Problem to solve.
Rewrite the records below so that every "screenshot" becomes "image", with nothing else altered. Omit the pictures.

Data excerpts.
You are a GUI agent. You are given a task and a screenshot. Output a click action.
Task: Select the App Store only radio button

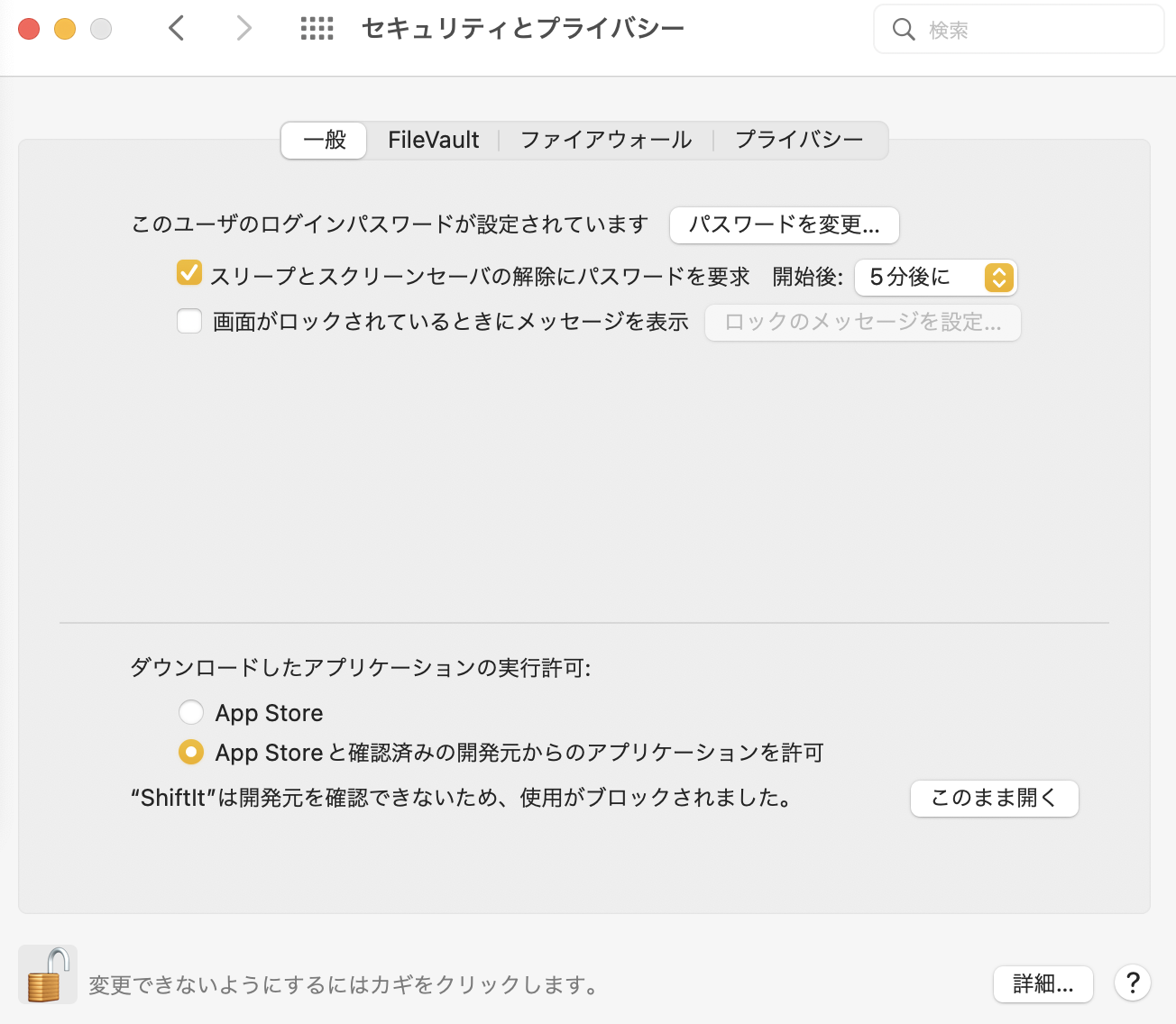coord(191,712)
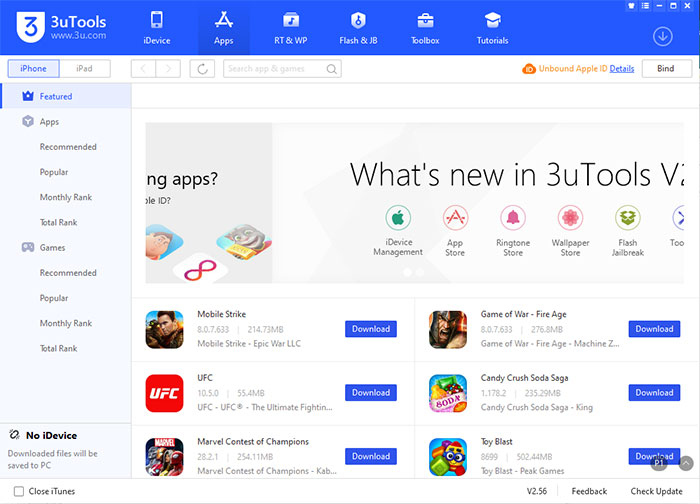Image resolution: width=700 pixels, height=504 pixels.
Task: Click the download manager arrow icon
Action: pyautogui.click(x=662, y=37)
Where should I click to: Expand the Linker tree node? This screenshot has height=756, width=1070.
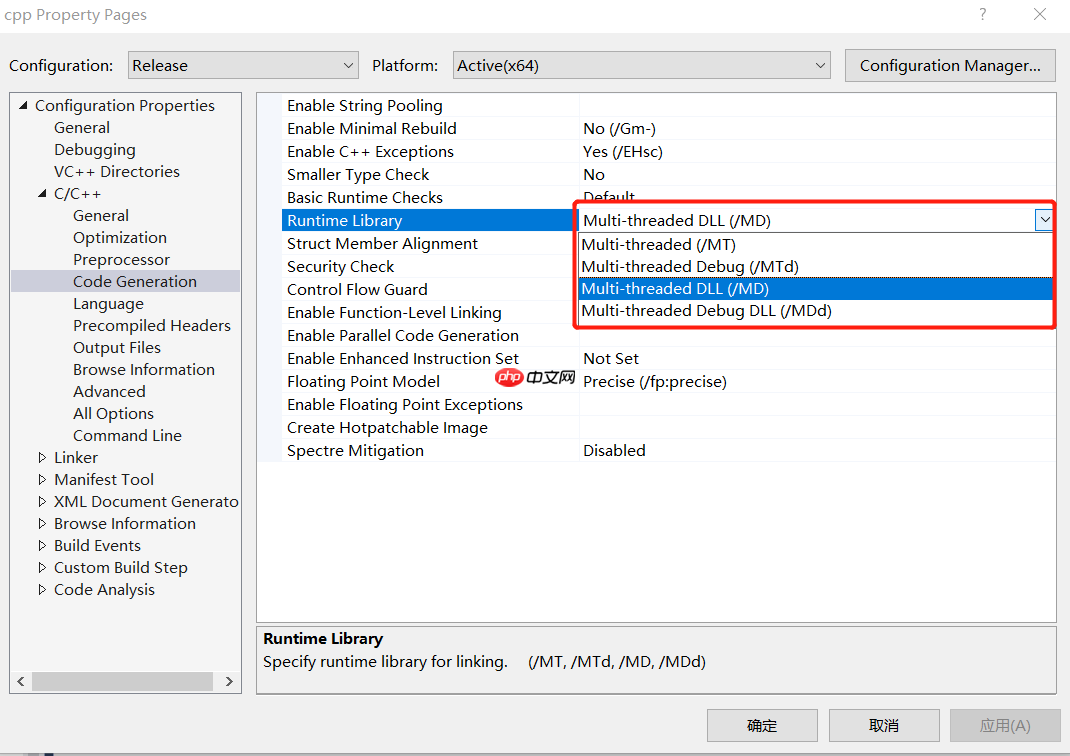point(42,457)
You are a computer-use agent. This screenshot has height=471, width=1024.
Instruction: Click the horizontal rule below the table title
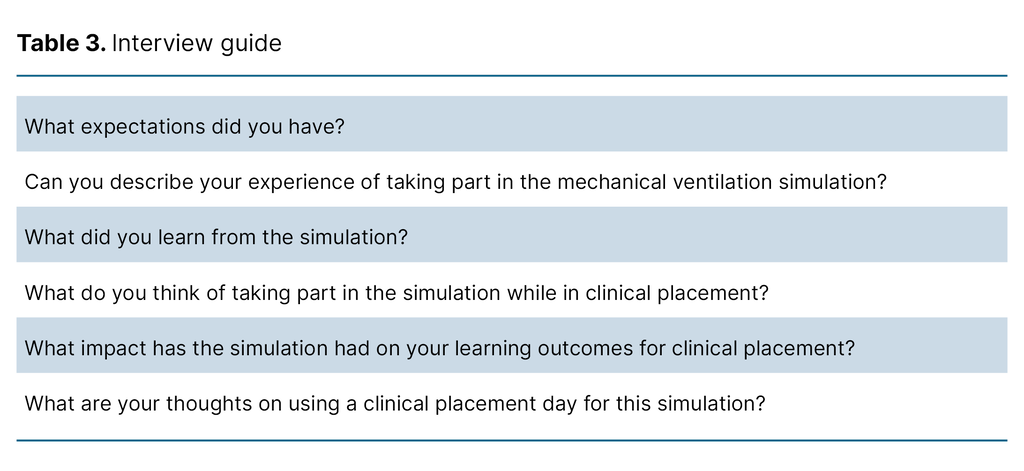coord(511,76)
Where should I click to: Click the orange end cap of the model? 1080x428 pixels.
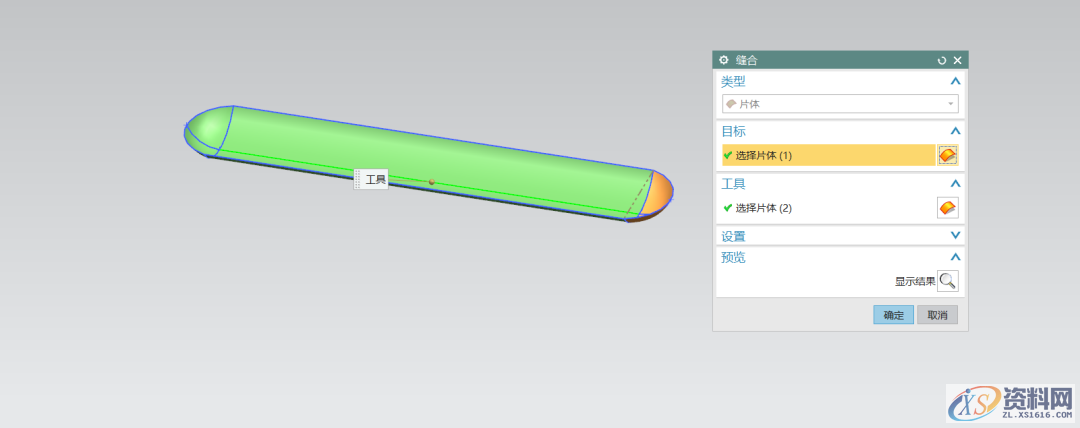click(658, 196)
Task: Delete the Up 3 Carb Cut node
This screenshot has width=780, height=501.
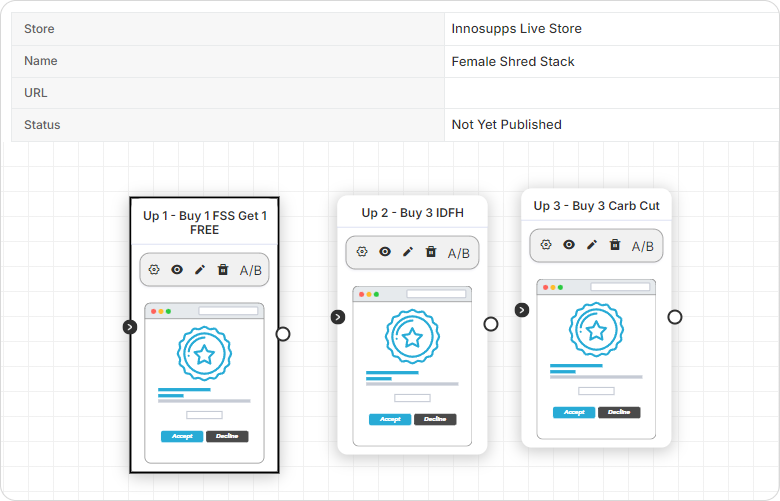Action: [x=615, y=244]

The answer.
You are a GUI agent. You are given a task and a image. Output a click action.
Task: Select the App Store only radio button

coord(191,712)
Image resolution: width=700 pixels, height=504 pixels.
Task: Click the download manager arrow icon
Action: pyautogui.click(x=662, y=37)
Where should I click to: Expand the Linker tree node? This image has height=756, width=1070.
point(42,457)
You are a computer-use agent. This image has height=471, width=1024.
Instruction: Click the horizontal rule below the table title
coord(511,76)
Where should I click to: Click the orange end cap of the model? 1080x428 pixels.
click(658, 196)
Task: Delete the Up 3 Carb Cut node
This image has width=780, height=501.
Action: [x=615, y=244]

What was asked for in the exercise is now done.